Facing fourth-and-10 at the Green Bay 24 with eight seconds to play Monday night, the Seattle Seahawks conjured up a miracle with a Russell Wilson-to-Golden Tate touchdown pass as time expired, setting off a few minutes of pandemonium at CenturyLink Field. Tate had gone up for the desperation pass in the end zone and came down with the ball, though Green Bay safety M.D. Jennings had an equally good, and maybe an even better grip.
Two minutes later, after an obligatory video review of the play, referee Wayne Elliott confirmed that it was a touchdown, giving Seattle a 14-12 victory over the Packers and setting off a renewed celebration by the Seahawks and their fans.
"That's the most memorable ending to a game I've ever been a part of at any level," Seattle tight end Zach Miller said. "It was crazy."
"I was just telling one of the coaches, 'Is this real? Did this really just happen?'" said Seahawks fullback Michael Robinson.
"I'm still in shock," added Seattle running back and kick returner Leon Washington.
The Packers, meanwhile, were openly furious about the officiating on the final play. "It was awful," said Green Bay quarterback Aaron Rogers. "Just look at the replay and then the fact that it was reviewed (and not overturned). It's awful, and that's all I'm going to say about that."
That Seattle had a chance to win was a credit to an offensive unit that struggled badly in the second half, going without a first down until midway through the fourth quarter, and then had a potential go-ahead scoring drive ended on downs at the Green Bay 10 with 1:54 to play.
But the Seahawks' defense forced a punt and Seattle used two timeouts to get the ball back at the Packers 46 with 46 seconds remaining. A 22-yard completion from Russell to wide receiver Sidney Rice moved the ball to the 24, though Russell's next three passes all fell incomplete.

On fourth down, Wilson rolled to the right and then circled back to the center of the field. He lofted a pass to the left side of the end zone, where Tate and teammate Charly Martin were bunched with a trio of Packers defenders. The ball was up for grabs and Tate gave himself a chance by shoving away Packers cornerback Sam Shields a moment before the ball arrived.
Tate then went up with Green Bay's Jennings, and both players got their hands on the ball. It appeared that Jennings was closer to an interception than Tate was to a reception -- it was probably 70 percent-30 percent, advantage Jennings -- but using the rule of simultaneous possession, which favors the offensive player, two officials raised their hands to signal a touchdown.

Required work: Rewrite the game report above from "Two minutes later, after" up to and including "returner Leon Washington.", substituting "supporters" for "fans".

Provided material:
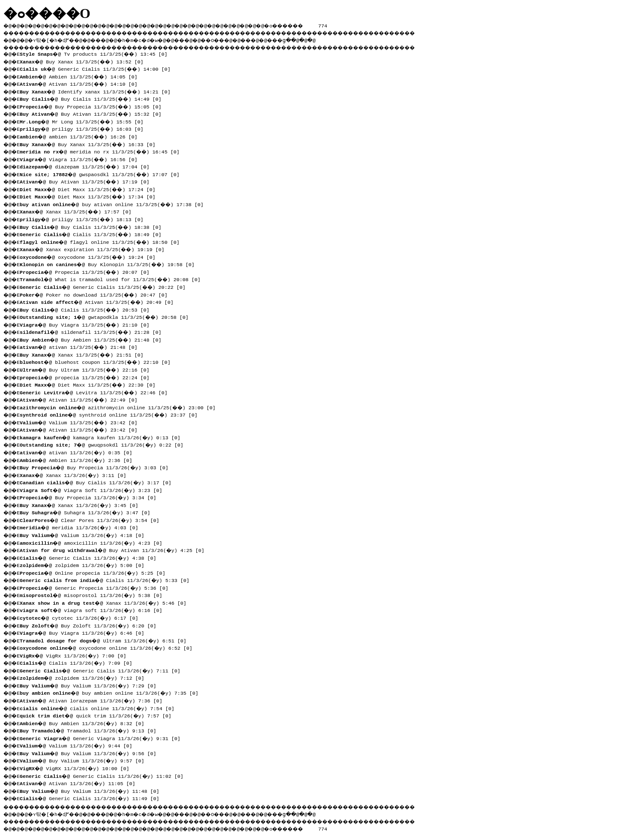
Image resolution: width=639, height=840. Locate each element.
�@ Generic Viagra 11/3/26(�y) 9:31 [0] (102, 738)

Finished answer:
Two minutes later, after an obligatory video review of the play, referee Wayne Elliott confirmed that it was a touchdown, giving Seattle a 14-12 victory over the Packers and setting off a renewed celebration by the Seahawks and their supporters.
"That's the most memorable ending to a game I've ever been a part of at any level," Seattle tight end Zach Miller said. "It was crazy."
"I was just telling one of the coaches, 'Is this real? Did this really just happen?'" said Seahawks fullback Michael Robinson.
"I'm still in shock," added Seattle running back and kick returner Leon Washington.